Calcareous grasslands are among the most species-rich habitats of Europe. Their occurrence has declined since the beginning of the green revolution as many of them were transformed into intensively farmed meadows or fields. The region of northwestern Switzerland has still a remarkable number of remnants, though census data collected since the 1950s document the decline or local extinction in a number of flowering plants in them, especially in the more fragmented remnants. This trend suggests that despite the currently high protection status calcareous grasslands have and management efforts to maintain species diversity, many plants do not benefit from these conservation measures.

Overall objectives. The goal of the study is to assess the change in the vegetation of the remnants over time and understand the important drivers, including eutrophication, climate change, and management schemes. Furthermore, the project will assess why some outcrossing, insect-pollinated plants have continued declining. For some of them, the project will evaluate the contribution of mate limitation versus pollinator limitation. Outcrossing in plants is often determined by the genetic factor of self-incompatibility that leads to the avoidance both of self-pollination and pollination between close relatives. If plants of a species are rare, there may not be enough unrelated compatible mates. Another potential problem may be that terrestrial insects, many of which are important pollinators, have declined in the past decades, and those that remain may not provide sufficient pollination services.

Specific aims.
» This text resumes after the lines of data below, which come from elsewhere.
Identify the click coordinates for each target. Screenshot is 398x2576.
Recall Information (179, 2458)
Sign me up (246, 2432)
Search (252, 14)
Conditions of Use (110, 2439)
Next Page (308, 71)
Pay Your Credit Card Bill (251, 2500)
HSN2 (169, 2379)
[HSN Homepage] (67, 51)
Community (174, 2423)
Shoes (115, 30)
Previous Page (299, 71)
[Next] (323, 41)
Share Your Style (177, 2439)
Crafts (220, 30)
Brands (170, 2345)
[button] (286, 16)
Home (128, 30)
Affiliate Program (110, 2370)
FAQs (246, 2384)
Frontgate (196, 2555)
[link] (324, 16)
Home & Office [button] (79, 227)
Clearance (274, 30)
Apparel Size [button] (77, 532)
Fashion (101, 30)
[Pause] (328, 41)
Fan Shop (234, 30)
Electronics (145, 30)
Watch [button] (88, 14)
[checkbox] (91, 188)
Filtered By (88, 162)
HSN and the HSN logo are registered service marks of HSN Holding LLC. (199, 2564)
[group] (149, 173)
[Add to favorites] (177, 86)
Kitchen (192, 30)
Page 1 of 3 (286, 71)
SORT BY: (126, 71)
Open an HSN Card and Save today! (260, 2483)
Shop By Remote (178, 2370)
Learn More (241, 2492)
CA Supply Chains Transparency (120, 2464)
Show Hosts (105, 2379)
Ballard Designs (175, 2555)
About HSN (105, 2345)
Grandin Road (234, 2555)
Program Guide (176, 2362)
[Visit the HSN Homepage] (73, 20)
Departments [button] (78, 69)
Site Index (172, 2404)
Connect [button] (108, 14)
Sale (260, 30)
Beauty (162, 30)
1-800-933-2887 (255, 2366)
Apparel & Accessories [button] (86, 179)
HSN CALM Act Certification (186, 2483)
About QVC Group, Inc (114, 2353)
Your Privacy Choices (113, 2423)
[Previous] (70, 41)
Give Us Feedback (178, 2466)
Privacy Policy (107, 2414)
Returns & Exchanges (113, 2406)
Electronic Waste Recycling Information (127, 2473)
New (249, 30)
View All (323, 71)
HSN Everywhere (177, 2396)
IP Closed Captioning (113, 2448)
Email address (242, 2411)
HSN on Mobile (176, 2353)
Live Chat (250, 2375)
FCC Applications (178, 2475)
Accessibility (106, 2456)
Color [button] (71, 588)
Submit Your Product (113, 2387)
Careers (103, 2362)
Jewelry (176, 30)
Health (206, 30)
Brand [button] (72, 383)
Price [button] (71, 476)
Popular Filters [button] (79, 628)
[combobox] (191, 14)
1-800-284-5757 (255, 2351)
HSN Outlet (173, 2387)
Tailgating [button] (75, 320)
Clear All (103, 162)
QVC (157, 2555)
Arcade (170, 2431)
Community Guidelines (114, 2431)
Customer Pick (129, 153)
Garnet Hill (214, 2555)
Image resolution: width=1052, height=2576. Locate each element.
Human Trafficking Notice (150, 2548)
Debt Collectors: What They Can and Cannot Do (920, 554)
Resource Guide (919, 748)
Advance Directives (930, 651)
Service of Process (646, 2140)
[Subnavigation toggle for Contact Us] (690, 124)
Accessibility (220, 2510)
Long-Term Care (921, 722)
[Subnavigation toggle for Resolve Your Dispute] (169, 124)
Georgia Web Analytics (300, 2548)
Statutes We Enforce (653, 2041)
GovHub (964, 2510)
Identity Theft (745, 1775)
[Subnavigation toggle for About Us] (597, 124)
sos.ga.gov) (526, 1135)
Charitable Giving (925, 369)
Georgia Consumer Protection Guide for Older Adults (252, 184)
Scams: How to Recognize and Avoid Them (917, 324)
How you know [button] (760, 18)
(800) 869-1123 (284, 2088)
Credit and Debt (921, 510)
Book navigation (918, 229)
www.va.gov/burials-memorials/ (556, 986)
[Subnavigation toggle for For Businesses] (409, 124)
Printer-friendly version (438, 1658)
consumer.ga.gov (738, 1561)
The proposed research will focus on over 50 grassland remnants in the greater region of Basel that have been surveyed intensively over the last 70 years. The specific aims are:

  (1) To add to the time-serious of surveying the 50 remnants and analyse the change in plant composition in more detail. So far, the time serious includes 1950, 1985, 1996 and 2016. By repeating the census in 2024, we will be able to assess change in plant composition, link it to eutrophication and climate change, and pinpoint the management efforts that have had a positive effect on rare specialist plants.

  (2) Based on 5 selected plant species that have declined strongly over the past 70 years, we will assess the contribution of mate and pollinator limitation. We will test whether reproductive success is lower because of incompatible mates and/or a low abundance of effective pollinators.

Impact. Taken as a whole, this research should pinpoint the causes of the decline of rare plants in protected calcareous grasslands and provide guidelines for managing them adequately, to assure the promotion and long-term survival of plant diversity specialized to this type of habitat.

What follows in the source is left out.